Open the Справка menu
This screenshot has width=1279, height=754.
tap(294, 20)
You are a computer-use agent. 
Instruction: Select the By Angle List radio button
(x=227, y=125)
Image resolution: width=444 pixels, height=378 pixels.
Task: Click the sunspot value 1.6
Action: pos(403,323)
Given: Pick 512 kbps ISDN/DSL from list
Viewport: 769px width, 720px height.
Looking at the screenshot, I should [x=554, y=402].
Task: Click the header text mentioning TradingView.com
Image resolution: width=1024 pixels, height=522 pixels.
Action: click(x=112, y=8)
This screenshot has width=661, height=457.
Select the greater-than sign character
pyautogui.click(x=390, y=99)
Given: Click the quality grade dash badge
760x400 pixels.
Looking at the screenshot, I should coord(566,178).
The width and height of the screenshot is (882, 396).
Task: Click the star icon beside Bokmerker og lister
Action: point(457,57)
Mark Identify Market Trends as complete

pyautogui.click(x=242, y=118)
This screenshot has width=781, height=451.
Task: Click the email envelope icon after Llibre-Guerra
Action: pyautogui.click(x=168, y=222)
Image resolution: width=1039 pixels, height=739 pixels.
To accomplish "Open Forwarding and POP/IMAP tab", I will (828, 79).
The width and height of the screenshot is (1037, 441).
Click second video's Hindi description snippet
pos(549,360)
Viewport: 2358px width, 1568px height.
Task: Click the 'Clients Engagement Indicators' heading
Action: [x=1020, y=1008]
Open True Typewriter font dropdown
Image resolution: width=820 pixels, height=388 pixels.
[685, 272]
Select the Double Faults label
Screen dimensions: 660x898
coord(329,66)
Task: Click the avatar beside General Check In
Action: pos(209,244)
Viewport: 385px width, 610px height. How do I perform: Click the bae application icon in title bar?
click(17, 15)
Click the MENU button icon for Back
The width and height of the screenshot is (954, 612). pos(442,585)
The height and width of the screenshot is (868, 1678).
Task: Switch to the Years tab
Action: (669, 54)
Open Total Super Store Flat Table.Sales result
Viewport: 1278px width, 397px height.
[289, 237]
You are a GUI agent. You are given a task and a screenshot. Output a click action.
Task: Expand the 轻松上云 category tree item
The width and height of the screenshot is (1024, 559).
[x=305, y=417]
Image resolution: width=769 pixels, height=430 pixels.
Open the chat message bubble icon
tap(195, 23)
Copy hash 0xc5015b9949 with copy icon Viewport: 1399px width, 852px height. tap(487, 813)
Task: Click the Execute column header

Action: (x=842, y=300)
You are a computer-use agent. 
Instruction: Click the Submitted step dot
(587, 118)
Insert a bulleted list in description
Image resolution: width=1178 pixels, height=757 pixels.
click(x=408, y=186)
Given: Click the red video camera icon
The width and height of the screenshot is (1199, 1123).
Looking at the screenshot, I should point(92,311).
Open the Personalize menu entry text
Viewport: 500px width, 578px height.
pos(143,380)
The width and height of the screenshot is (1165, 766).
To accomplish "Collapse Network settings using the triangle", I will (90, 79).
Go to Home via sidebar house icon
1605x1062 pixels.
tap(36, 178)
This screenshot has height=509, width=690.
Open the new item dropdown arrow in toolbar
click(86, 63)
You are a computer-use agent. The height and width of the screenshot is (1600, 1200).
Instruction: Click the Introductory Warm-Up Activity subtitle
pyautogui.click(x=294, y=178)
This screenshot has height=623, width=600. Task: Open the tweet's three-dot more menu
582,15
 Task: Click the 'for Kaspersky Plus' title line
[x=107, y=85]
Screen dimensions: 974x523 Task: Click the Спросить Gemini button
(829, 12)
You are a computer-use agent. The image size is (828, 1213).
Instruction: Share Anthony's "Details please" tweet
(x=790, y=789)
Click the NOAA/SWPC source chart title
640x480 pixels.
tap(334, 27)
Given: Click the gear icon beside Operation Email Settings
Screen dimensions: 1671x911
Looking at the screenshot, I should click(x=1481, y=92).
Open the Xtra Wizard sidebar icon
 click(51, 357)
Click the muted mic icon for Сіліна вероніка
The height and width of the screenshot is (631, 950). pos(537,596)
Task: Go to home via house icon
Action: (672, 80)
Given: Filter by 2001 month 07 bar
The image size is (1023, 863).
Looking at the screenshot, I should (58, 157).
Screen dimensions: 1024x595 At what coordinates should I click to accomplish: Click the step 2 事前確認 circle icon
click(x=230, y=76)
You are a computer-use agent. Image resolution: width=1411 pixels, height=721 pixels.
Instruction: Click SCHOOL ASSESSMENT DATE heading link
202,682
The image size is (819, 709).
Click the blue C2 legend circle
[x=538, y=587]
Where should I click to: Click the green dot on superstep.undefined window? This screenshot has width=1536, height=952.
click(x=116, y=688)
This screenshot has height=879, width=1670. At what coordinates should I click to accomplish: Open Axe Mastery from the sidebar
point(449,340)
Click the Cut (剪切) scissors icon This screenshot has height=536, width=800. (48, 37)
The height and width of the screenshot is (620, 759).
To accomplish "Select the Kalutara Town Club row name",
■ ■ ■ ■ ■
Task instructions: The entries listed above are to be output exactly. Leave none out.

Exercise result:
Open the Справка menu
This screenshot has width=1279, height=754.
tap(294, 20)
You are a computer-use agent. 
Instruction: Select the By Angle List radio button
(x=227, y=125)
Image resolution: width=444 pixels, height=378 pixels.
Task: Click the sunspot value 1.6
Action: pos(403,323)
Given: Pick 512 kbps ISDN/DSL from list
Viewport: 769px width, 720px height.
Looking at the screenshot, I should [x=554, y=402].
Task: Click the header text mentioning TradingView.com
Image resolution: width=1024 pixels, height=522 pixels.
Action: click(x=112, y=8)
This screenshot has width=661, height=457.
Select the greater-than sign character
pyautogui.click(x=390, y=99)
Given: Click the quality grade dash badge
760x400 pixels.
Looking at the screenshot, I should coord(566,178).
The width and height of the screenshot is (882, 396).
Task: Click the star icon beside Bokmerker og lister
Action: point(457,57)
Mark Identify Market Trends as complete

pyautogui.click(x=242, y=118)
This screenshot has width=781, height=451.
Task: Click the email envelope icon after Llibre-Guerra
Action: pyautogui.click(x=168, y=222)
Image resolution: width=1039 pixels, height=739 pixels.
To accomplish "Open Forwarding and POP/IMAP tab", I will (828, 79).
The width and height of the screenshot is (1037, 441).
Click second video's Hindi description snippet
pos(549,360)
Viewport: 2358px width, 1568px height.
Task: Click the 'Clients Engagement Indicators' heading
Action: [x=1020, y=1008]
Open True Typewriter font dropdown
Image resolution: width=820 pixels, height=388 pixels.
[685, 272]
Select the Double Faults label
Screen dimensions: 660x898
coord(329,66)
Task: Click the avatar beside General Check In
Action: pos(209,244)
Viewport: 385px width, 610px height. How do I perform: Click the bae application icon in title bar?
click(17, 15)
Click the MENU button icon for Back
The width and height of the screenshot is (954, 612). pos(442,585)
The height and width of the screenshot is (868, 1678).
Task: Switch to the Years tab
Action: (669, 54)
Open Total Super Store Flat Table.Sales result
Viewport: 1278px width, 397px height.
[289, 237]
You are a GUI agent. You are given a task and a screenshot. Output a click action.
Task: Expand the 轻松上云 category tree item
The width and height of the screenshot is (1024, 559).
[x=305, y=417]
Image resolution: width=769 pixels, height=430 pixels.
Open the chat message bubble icon
tap(195, 23)
Copy hash 0xc5015b9949 with copy icon Viewport: 1399px width, 852px height. tap(487, 813)
Task: Click the Execute column header

Action: (x=842, y=300)
You are a computer-use agent. 
Instruction: Click the Submitted step dot
(587, 118)
Insert a bulleted list in description
Image resolution: width=1178 pixels, height=757 pixels.
click(x=408, y=186)
Given: Click the red video camera icon
The width and height of the screenshot is (1199, 1123).
Looking at the screenshot, I should point(92,311).
Open the Personalize menu entry text
Viewport: 500px width, 578px height.
pos(143,380)
The width and height of the screenshot is (1165, 766).
To accomplish "Collapse Network settings using the triangle", I will (90, 79).
Go to Home via sidebar house icon
1605x1062 pixels.
tap(36, 178)
This screenshot has height=509, width=690.
Open the new item dropdown arrow in toolbar
click(86, 63)
You are a computer-use agent. The height and width of the screenshot is (1600, 1200).
Instruction: Click the Introductory Warm-Up Activity subtitle
pyautogui.click(x=294, y=178)
This screenshot has height=623, width=600. Task: Open the tweet's three-dot more menu
582,15
 Task: Click the 'for Kaspersky Plus' title line
[x=107, y=85]
Screen dimensions: 974x523 Task: Click the Спросить Gemini button
(829, 12)
You are a computer-use agent. The image size is (828, 1213).
Instruction: Share Anthony's "Details please" tweet
(x=790, y=789)
Click the NOAA/SWPC source chart title
640x480 pixels.
tap(334, 27)
Given: Click the gear icon beside Operation Email Settings
Screen dimensions: 1671x911
Looking at the screenshot, I should click(x=1481, y=92).
Open the Xtra Wizard sidebar icon
 click(51, 357)
Click the muted mic icon for Сіліна вероніка
The height and width of the screenshot is (631, 950). pos(537,596)
Task: Go to home via house icon
Action: (672, 80)
Given: Filter by 2001 month 07 bar
The image size is (1023, 863).
Looking at the screenshot, I should (58, 157).
Screen dimensions: 1024x595 At what coordinates should I click to accomplish: Click the step 2 事前確認 circle icon
click(x=230, y=76)
You are a computer-use agent. Image resolution: width=1411 pixels, height=721 pixels.
Instruction: Click SCHOOL ASSESSMENT DATE heading link
202,682
The image size is (819, 709).
Click the blue C2 legend circle
[x=538, y=587]
Where should I click to: Click the green dot on superstep.undefined window? This screenshot has width=1536, height=952.
click(x=116, y=688)
This screenshot has height=879, width=1670. At what coordinates should I click to accomplish: Open Axe Mastery from the sidebar
point(449,340)
Click the Cut (剪切) scissors icon This screenshot has height=536, width=800. (48, 37)
The height and width of the screenshot is (620, 759).
To accomplish "Select the Kalutara Town Club row name",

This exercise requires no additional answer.